ACTION ITEM:
Search the records for the string "will". Copy each line where it occurs.
── DATA EXTRACT ──
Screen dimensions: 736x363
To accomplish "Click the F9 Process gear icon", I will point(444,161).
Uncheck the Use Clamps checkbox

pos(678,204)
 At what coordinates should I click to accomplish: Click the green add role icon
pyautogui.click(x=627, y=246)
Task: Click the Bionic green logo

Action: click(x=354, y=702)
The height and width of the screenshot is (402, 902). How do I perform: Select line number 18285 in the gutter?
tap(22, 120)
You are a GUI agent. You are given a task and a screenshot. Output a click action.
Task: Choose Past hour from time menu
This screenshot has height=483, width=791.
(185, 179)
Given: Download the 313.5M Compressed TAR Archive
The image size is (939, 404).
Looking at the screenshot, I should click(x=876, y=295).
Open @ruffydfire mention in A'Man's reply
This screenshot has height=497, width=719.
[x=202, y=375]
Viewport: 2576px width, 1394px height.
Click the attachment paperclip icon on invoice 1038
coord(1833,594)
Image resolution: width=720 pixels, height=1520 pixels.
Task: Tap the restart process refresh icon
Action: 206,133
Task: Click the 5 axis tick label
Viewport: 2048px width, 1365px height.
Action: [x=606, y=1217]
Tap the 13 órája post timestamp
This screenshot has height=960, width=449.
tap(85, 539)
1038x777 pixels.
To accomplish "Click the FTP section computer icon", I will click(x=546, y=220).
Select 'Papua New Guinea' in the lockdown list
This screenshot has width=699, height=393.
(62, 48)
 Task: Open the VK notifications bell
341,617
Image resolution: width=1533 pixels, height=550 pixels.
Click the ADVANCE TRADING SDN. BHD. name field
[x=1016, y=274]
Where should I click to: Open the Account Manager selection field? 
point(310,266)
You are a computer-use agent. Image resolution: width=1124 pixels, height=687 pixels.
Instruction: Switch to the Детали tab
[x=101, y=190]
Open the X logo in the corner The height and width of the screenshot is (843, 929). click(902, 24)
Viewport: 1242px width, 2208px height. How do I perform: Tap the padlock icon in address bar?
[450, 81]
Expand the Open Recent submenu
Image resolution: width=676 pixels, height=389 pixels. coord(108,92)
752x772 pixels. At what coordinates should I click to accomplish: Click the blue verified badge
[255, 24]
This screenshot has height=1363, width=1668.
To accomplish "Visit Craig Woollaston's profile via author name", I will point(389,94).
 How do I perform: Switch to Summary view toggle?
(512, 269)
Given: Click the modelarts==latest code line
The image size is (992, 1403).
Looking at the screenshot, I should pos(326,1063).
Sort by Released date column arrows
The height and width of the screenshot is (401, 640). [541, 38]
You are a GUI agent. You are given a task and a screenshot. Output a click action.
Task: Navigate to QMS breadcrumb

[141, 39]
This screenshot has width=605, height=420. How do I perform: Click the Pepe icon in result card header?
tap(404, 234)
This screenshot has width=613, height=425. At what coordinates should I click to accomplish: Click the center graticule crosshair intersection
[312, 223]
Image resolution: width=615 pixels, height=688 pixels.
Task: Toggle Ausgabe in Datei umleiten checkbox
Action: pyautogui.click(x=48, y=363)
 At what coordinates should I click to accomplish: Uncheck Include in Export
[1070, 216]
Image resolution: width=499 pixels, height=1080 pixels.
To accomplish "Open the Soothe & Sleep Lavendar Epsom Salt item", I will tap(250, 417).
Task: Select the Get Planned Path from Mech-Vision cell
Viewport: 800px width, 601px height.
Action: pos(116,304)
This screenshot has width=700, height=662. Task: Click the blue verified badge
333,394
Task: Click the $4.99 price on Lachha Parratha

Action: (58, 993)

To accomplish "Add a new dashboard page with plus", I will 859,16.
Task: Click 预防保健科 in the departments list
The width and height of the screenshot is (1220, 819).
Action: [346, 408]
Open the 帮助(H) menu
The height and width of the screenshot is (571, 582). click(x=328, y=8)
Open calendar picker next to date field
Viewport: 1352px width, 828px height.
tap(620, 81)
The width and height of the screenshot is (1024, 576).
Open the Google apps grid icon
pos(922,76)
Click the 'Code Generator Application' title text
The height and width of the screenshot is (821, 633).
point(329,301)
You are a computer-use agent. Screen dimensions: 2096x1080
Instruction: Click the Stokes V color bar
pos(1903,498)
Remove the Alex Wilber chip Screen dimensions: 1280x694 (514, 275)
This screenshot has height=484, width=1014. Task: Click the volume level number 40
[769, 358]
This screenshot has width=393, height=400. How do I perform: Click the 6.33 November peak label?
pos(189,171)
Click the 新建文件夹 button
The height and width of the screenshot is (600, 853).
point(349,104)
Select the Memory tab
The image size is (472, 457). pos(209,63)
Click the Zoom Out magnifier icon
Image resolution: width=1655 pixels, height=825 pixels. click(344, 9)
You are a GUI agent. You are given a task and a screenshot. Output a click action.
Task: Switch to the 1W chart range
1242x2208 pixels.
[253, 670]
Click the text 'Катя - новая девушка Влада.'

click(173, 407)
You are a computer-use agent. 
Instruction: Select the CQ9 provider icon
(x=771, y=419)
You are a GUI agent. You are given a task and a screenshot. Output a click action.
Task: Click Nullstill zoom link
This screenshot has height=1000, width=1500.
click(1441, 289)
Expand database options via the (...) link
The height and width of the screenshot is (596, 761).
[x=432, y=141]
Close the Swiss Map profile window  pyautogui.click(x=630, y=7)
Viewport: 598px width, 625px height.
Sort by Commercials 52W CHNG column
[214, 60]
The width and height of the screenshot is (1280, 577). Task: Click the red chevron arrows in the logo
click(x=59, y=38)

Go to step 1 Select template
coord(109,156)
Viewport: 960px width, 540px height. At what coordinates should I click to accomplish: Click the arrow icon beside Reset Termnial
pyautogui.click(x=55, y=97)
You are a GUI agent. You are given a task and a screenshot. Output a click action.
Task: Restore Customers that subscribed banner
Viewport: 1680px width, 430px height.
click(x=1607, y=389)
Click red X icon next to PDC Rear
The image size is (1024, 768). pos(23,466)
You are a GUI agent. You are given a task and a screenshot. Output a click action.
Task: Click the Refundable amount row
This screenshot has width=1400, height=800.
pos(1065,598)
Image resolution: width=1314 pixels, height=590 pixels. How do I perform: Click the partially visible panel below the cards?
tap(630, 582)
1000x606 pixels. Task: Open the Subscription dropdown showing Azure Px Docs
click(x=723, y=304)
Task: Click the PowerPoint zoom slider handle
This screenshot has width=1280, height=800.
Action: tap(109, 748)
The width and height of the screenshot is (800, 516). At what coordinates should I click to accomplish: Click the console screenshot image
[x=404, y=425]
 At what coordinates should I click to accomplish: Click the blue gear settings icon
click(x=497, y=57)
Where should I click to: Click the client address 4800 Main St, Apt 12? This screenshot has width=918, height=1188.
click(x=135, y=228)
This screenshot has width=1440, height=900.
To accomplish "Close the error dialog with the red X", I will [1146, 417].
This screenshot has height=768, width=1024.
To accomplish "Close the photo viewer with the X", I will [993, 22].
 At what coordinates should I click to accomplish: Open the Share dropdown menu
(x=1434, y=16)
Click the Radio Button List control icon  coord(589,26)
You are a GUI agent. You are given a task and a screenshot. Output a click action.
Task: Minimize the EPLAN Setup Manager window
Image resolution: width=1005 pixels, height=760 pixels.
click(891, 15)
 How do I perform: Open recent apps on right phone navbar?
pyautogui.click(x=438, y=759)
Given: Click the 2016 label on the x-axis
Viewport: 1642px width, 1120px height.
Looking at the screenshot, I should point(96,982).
───
SOLVED PROBLEM:
To accomplish "Click the F9 Process gear icon", I will point(444,161).
To accomplish "Click the FTP section computer icon", I will click(x=546, y=220).
To accomplish "Visit Craig Woollaston's profile via author name", I will point(389,94).
To accomplish "Open the Soothe & Sleep Lavendar Epsom Salt item", I will tap(250, 417).
To accomplish "Add a new dashboard page with plus", I will 859,16.
To accomplish "Close the error dialog with the red X", I will [1146, 417].
To accomplish "Close the photo viewer with the X", I will [993, 22].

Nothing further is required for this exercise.